Accelerated Diffusion MRI for Diagnosis of Hungtington Disease

Diffusion magnetic resonance imaging has emerged as a sensitive, noninvasive tool for assessing the abnormalities in the central nervous system. Applications have been reported in many neurological disorders. However, because of the motion-sensitizing diffusion gradient and the prolonged diffusion encoding time, clinical practice could be difficult especially in patients with motor disorders such as Huntington Disease. Currently there existed no useful biomarker which could reflect either the disease progression or severity of Huntington disease. There is a growing interest in imaging Huntington disease using diffusion magnetic resonance imaging because of its capability to depict the micro-environmental changes.

Unfortunately the excessive motor abnormality such as chorea yields the acquisition of diffusion magnetic resonance imaging unfeasible in a clinical setting. The diffusion MRI with compressed sensing demonstrated reduced motion sensitivity and improved susceptibility related artifact because of the accelerated acquisition. Because of the reduced acquisition time, diffusion MRI in patient with Huntington Disease would be possible. It is therefore expected that the macromolecule deposition in the brain of patients with HD can lead to detectible changes in diffusion properties. The accelerated diffusion MRI techniques will be used to acquire data from healthy volunteers and patients with Huntington disease. The aim of the study is to develop and optimize a novel accelerated diffusion Magnetic Resonance Imaging (MRI) technique using advanced compressed sensing techniques. The joint sparsity constraint algorithm will be implemented in an in-line reconstruction platform for the diffusion MRI processing.

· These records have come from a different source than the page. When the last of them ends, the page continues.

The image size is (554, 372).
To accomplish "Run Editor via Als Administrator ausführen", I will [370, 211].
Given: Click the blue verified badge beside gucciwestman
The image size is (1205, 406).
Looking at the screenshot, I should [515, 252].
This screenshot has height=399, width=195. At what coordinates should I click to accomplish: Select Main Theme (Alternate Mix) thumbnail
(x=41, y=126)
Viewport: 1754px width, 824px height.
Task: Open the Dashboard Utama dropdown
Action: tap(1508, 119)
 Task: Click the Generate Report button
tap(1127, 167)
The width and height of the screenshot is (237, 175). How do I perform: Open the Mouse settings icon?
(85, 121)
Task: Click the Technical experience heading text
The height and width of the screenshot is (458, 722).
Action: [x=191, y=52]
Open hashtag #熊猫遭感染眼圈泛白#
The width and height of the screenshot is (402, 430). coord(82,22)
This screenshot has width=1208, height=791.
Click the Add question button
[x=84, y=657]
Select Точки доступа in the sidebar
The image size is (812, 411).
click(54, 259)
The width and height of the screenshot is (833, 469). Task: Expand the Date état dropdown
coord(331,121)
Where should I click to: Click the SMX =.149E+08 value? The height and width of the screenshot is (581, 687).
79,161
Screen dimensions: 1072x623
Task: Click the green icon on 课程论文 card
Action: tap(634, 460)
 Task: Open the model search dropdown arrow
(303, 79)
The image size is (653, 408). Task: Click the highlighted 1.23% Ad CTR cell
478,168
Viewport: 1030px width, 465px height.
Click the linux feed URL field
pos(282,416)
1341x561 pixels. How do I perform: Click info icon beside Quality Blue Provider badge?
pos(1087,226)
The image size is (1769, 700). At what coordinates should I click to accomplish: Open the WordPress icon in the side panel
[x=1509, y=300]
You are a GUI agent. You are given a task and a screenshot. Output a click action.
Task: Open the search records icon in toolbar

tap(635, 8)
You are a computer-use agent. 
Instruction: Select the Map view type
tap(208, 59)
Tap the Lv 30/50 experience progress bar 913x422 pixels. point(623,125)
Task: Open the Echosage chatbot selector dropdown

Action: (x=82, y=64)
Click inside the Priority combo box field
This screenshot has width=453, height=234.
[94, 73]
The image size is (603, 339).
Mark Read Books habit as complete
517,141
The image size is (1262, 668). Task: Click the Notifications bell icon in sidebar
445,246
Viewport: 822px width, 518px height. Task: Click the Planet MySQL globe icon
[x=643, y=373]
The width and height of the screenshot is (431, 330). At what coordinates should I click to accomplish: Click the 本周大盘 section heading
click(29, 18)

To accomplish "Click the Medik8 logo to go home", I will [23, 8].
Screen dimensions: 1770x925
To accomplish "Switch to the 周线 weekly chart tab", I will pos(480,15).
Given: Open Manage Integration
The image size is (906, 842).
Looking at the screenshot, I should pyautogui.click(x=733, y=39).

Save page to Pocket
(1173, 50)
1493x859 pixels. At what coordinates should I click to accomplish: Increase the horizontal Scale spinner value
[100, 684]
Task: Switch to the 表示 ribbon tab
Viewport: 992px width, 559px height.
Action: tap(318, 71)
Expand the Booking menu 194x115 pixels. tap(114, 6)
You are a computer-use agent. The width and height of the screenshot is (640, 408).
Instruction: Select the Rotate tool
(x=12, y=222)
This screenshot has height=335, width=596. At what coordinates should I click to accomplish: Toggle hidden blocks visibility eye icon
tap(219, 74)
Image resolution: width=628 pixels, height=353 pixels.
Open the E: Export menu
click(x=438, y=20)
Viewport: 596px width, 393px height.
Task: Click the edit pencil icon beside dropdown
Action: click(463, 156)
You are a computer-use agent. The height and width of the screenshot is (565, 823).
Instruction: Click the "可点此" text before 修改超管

The second aim is to test the efficiency of the new accelerated diffusion MRI technique from phantom and in healthy human. Finally to validate the hypothesis that the new accelerated diffusion MRI technique could produce a new biomarker for HD, patients with Huntington Disease will be recruited. The diffusion index will be calculated using accelerated acquisition. The diagnostic performance will be evaluated for data reconstructed with and without acceleration. The correlation with the disease severity will be assessed. A risk management report will be concluded at the end of project execution for registration in the department of health. The acceleration diffusion MRI could provide new insight to the etiology of the disease. The in-line image reconstruction platform could be used for pediatric or psychiatric patients who cannot hold still in the scanner for a prolonged period and in patients with movement disorders.